品質の低下懸念/サトウキビ
葉の裂傷、塩害など
相次ぐ台風の接近に、サトウキビを栽培する農家の懸念が広がっている。風が吹く方向が前回の台風と同じであるため、茎が吹き起こされて根が揺らぐという心配はなさそうだ。ただ、葉の裂傷や塩害は避けられそうにない。少なからず品質の低下が予想される。
製糖各社の農務担当者は「前回と同じ方向に吹いている台風なので大きな被害はなさそう」と見る。「もし風が逆に吹いて、キビが起こされていたら大変なことになった」と話した。
一方で、葉が裂けたり、台風通過後の塩害を警戒する。葉の裂傷、塩害ともに品質の低下を招くためだ。
宮糖は「前回に続いて今回の台風でまた葉が裂ける。品質には影響してくる」と話し、9~10月に台風が接近すると最終的に品質が下がる傾向を根拠に挙げた。
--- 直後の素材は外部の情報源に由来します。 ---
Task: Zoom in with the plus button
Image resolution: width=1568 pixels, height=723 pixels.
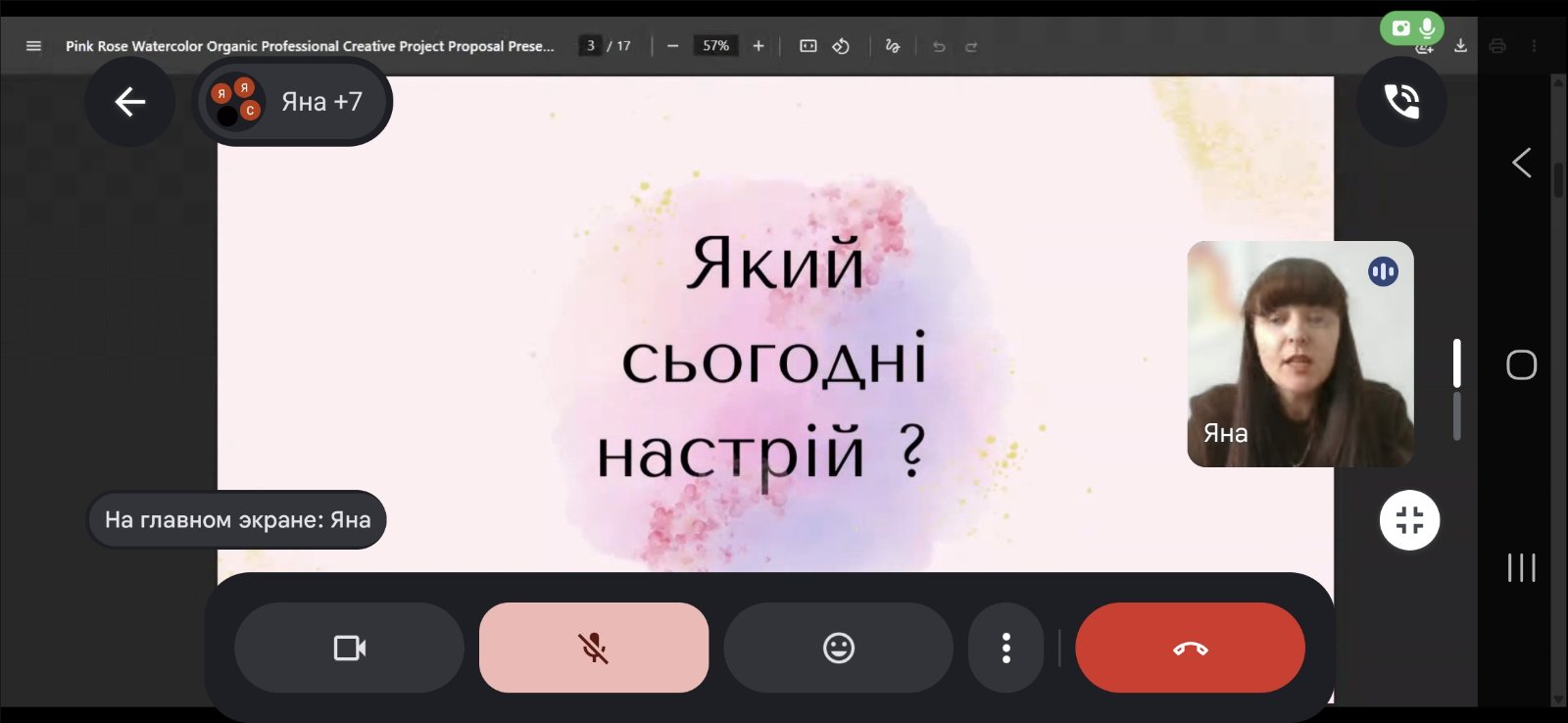Action: coord(759,46)
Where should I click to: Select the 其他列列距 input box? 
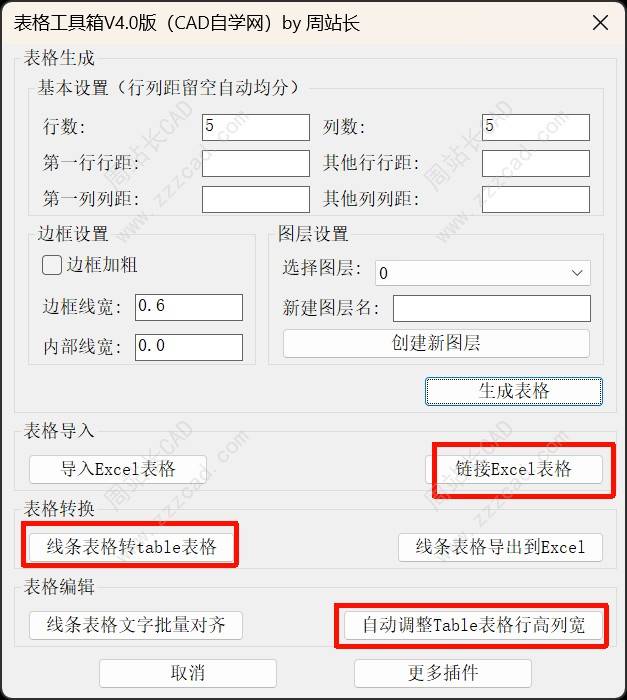536,199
沖糖は「塩害が一番心配だ。塩害が出ると生育の鈍化につながる。青葉がないと光合成ができず糖分を溜め込めない」と話し、台風通過後の生育を懸念した。
今後の対応としては、各社ともに被害の軽減及び生育促進に向けた適度なかん水作業を呼び掛けた。
続けざまの台風に農家の心配も募る。城辺地区さとうきび生産組合の砂川明寛組合長は「風が同じ方向だからほっとする部分もあるが、いずれにしても被害は出るだろう」とため息をつく。前回24号のダメージも挙げて、「(収穫時期まで)あと3カ月でどこまで回復できるか。その点が心配だ」と話した。